● Stated task:
Present the lines of the records from the one containing "The image size" through the end of the records, inclusive, as a Markdown table with the columns Row and Line. Skip blank lines, and leave the pictures out.

************

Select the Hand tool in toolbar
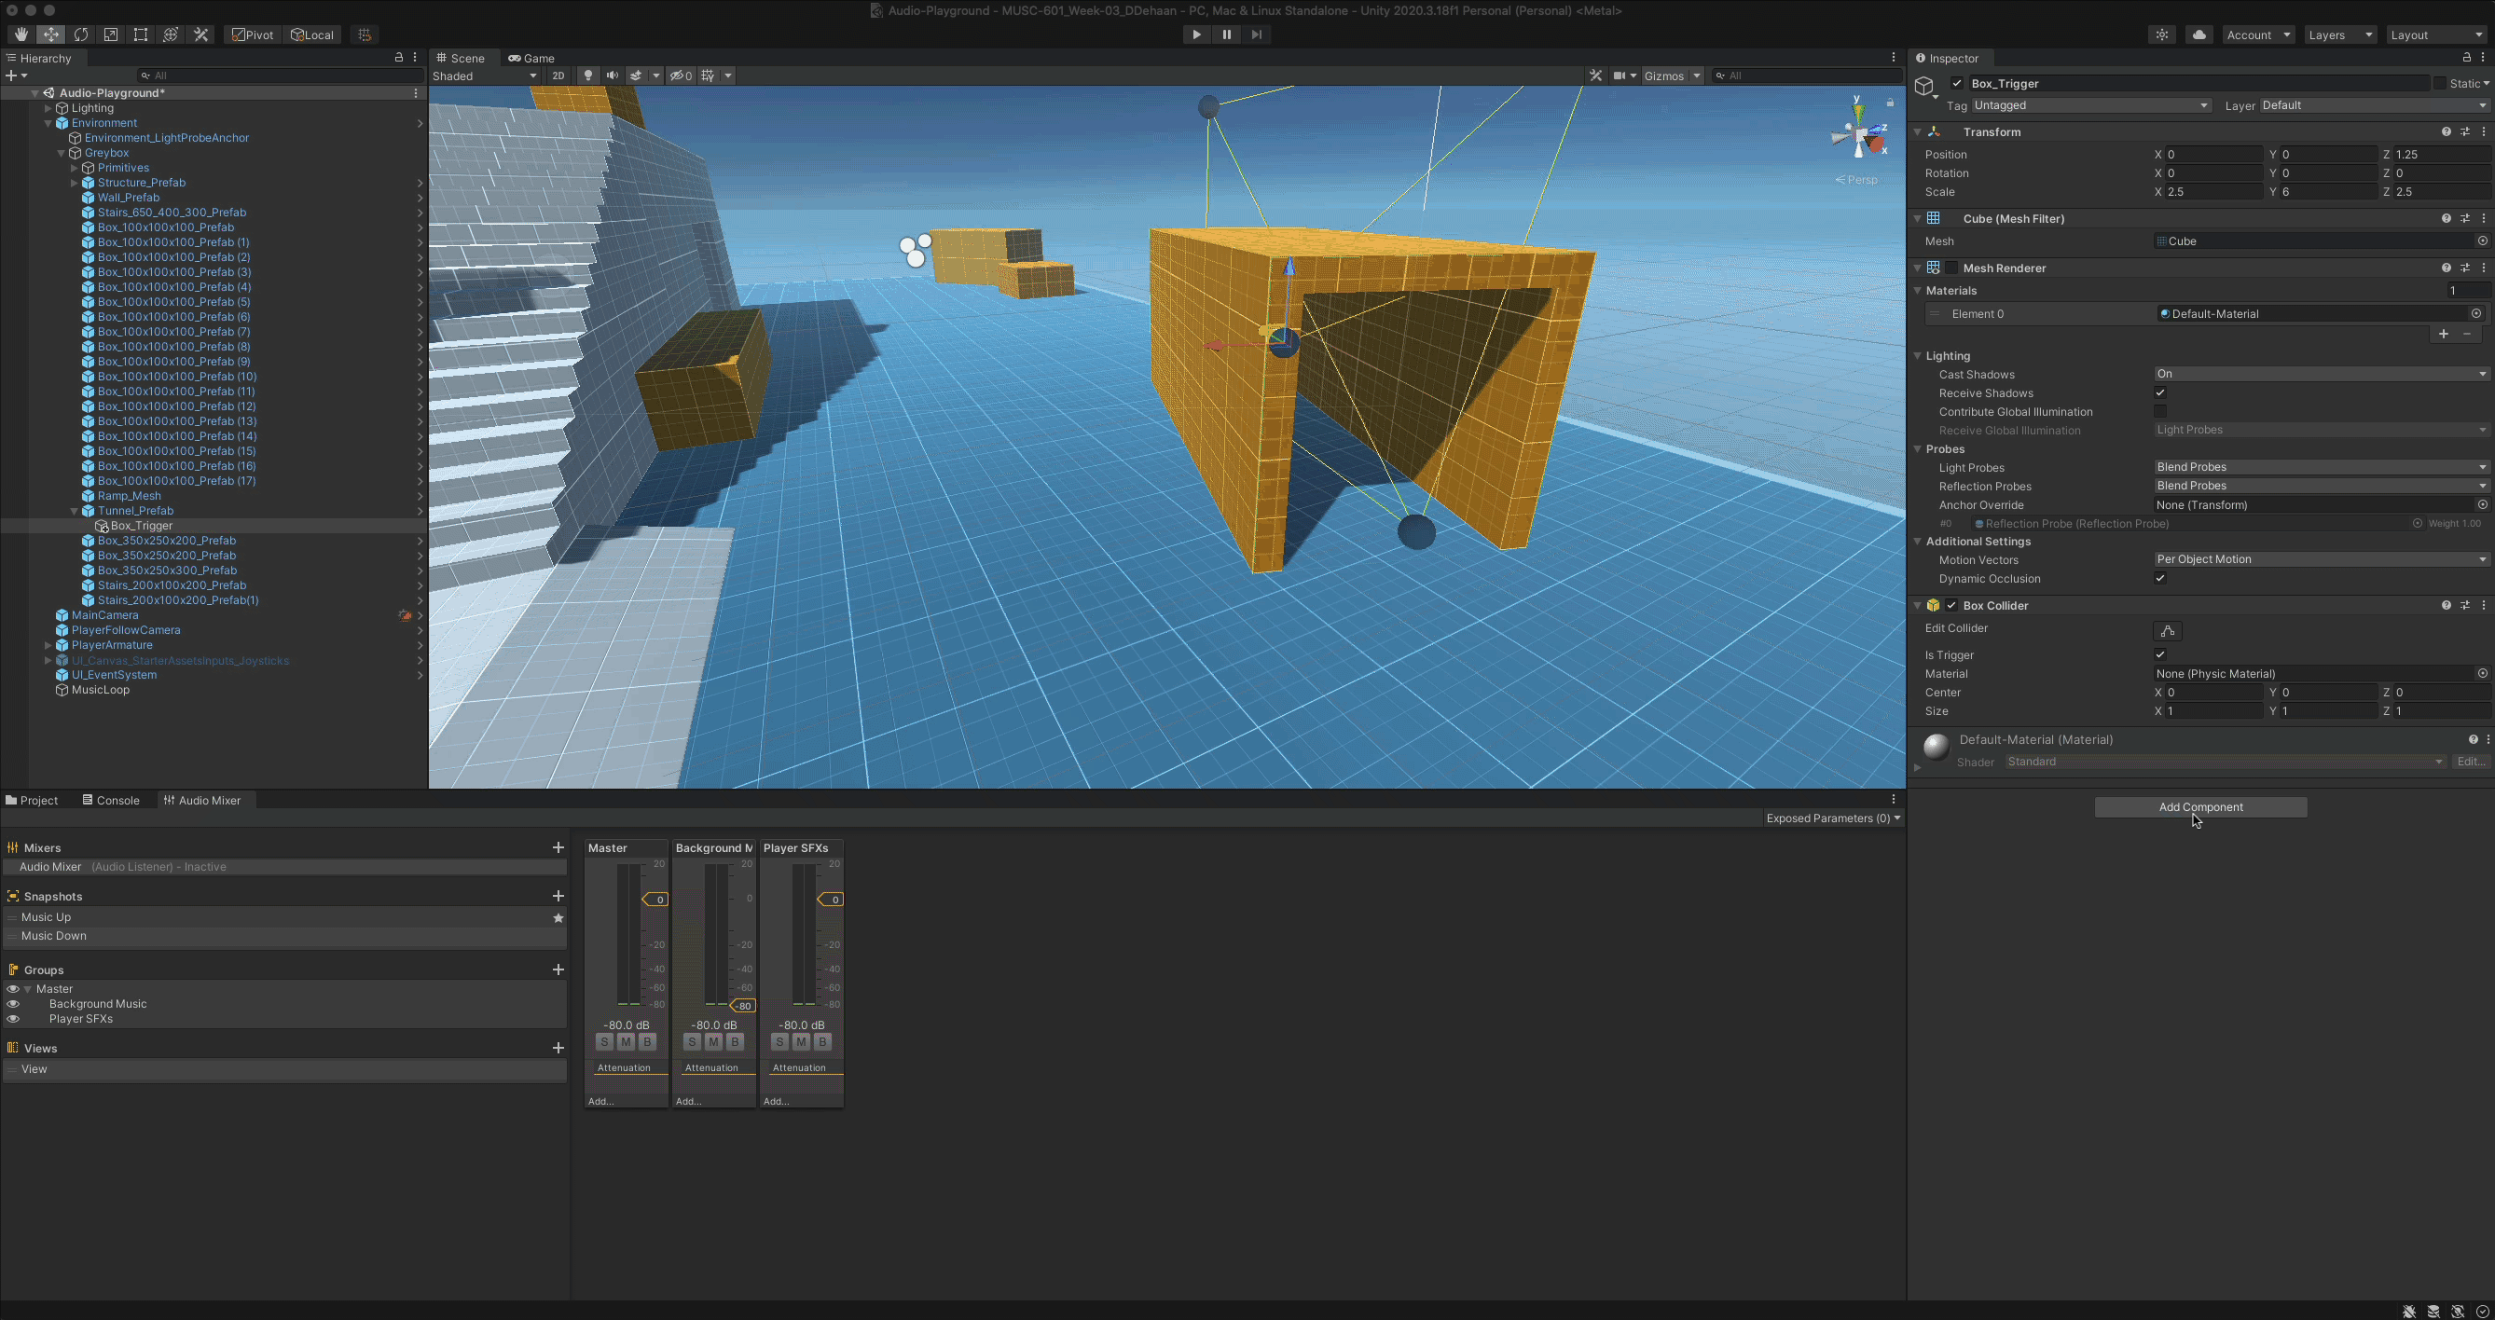 20,35
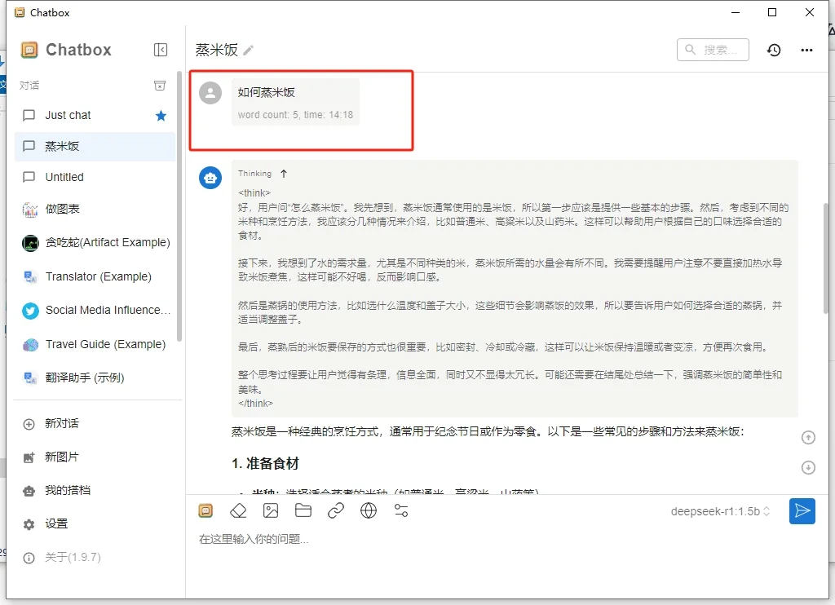835x605 pixels.
Task: Collapse the Thinking section arrow
Action: click(x=284, y=173)
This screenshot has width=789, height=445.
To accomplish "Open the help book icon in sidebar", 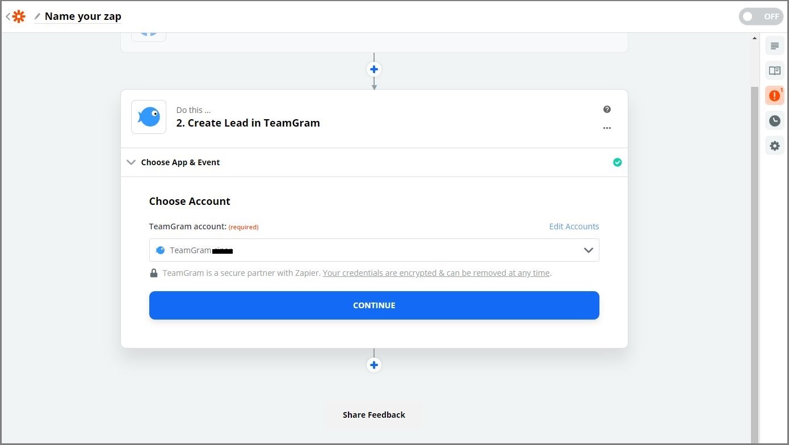I will 775,71.
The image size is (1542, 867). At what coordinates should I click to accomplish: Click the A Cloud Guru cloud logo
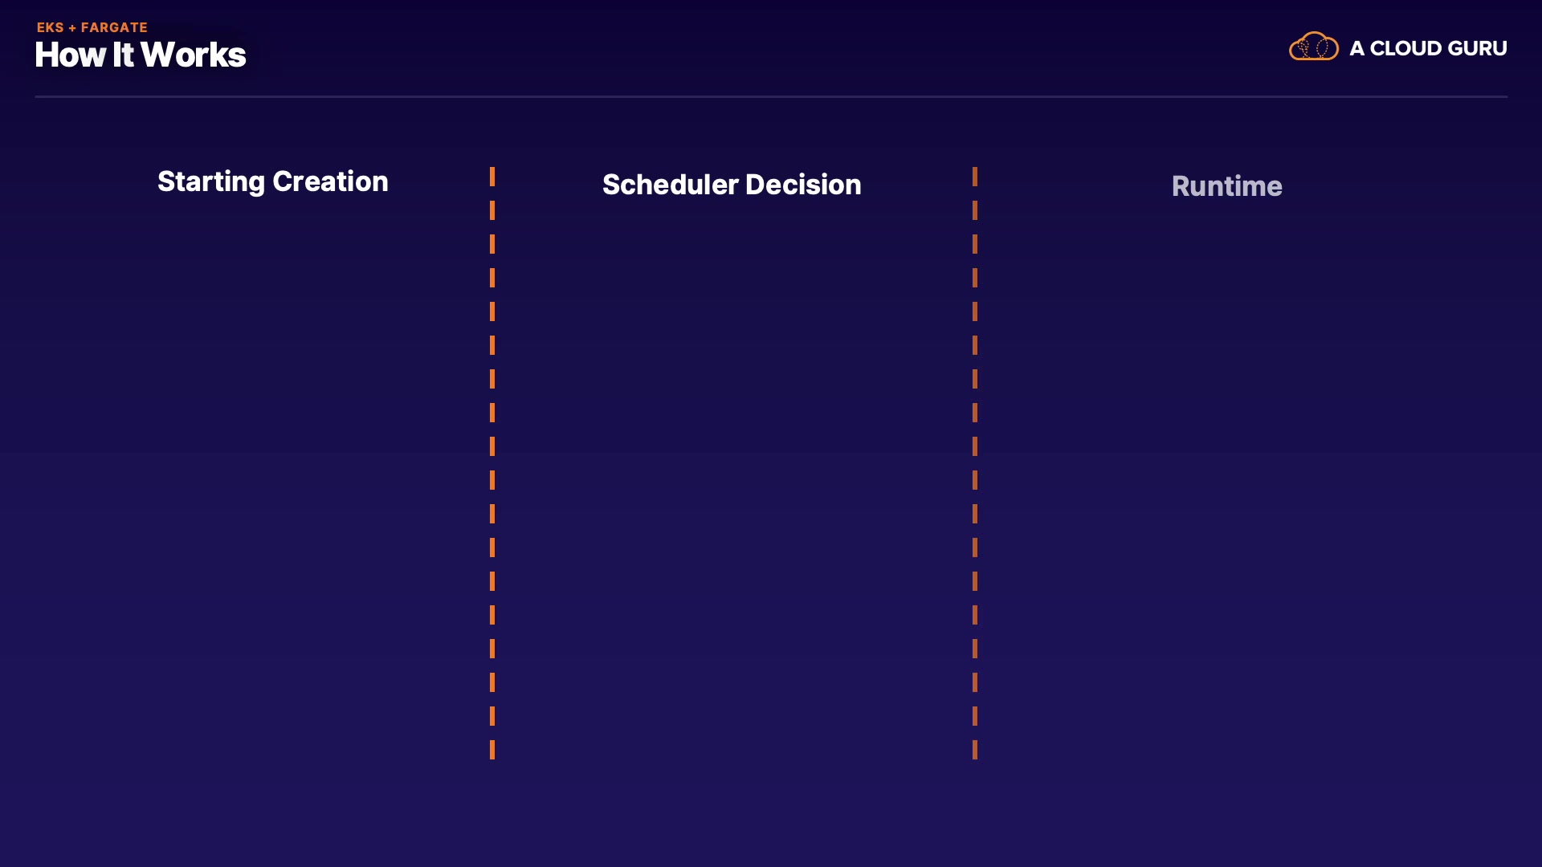[x=1313, y=47]
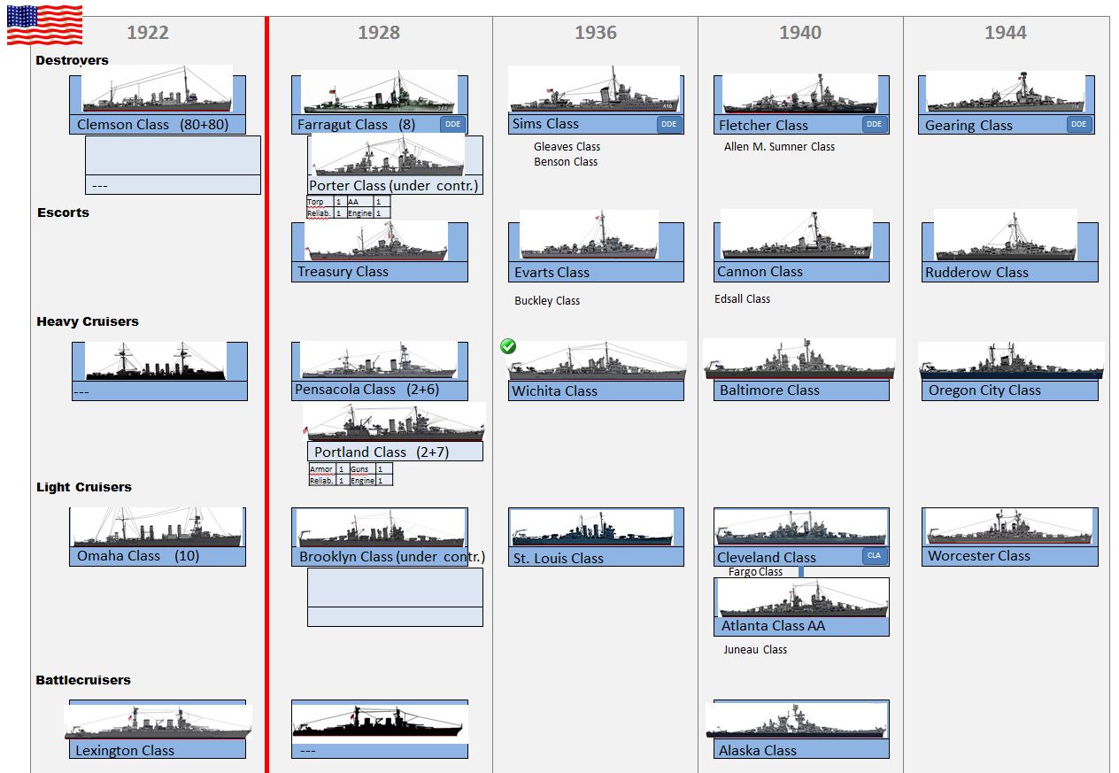Viewport: 1119px width, 773px height.
Task: Choose the Oregon City Class cruiser image
Action: pos(1011,360)
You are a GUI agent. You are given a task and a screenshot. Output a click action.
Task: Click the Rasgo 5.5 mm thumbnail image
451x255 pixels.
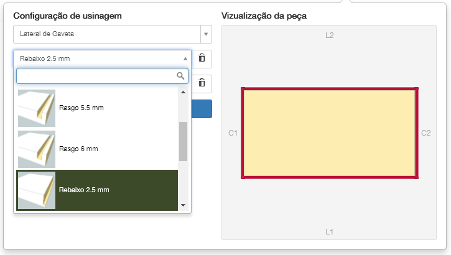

************

● Exercise solution:
| Row | Line |
|---|---|
| 1 | The image size is (1542, 867). At what coordinates should I click to accomplish: Click the A Cloud Guru cloud logo |
| 2 | [x=1313, y=47] |
| 3 | Viewport: 1119px width, 773px height. |
| 4 | Task: Choose the Oregon City Class cruiser image |
| 5 | Action: pos(1011,360) |
| 6 | You are a GUI agent. You are given a task and a screenshot. Output a click action. |
| 7 | Task: Click the Rasgo 5.5 mm thumbnail image |
| 8 | 451x255 pixels. |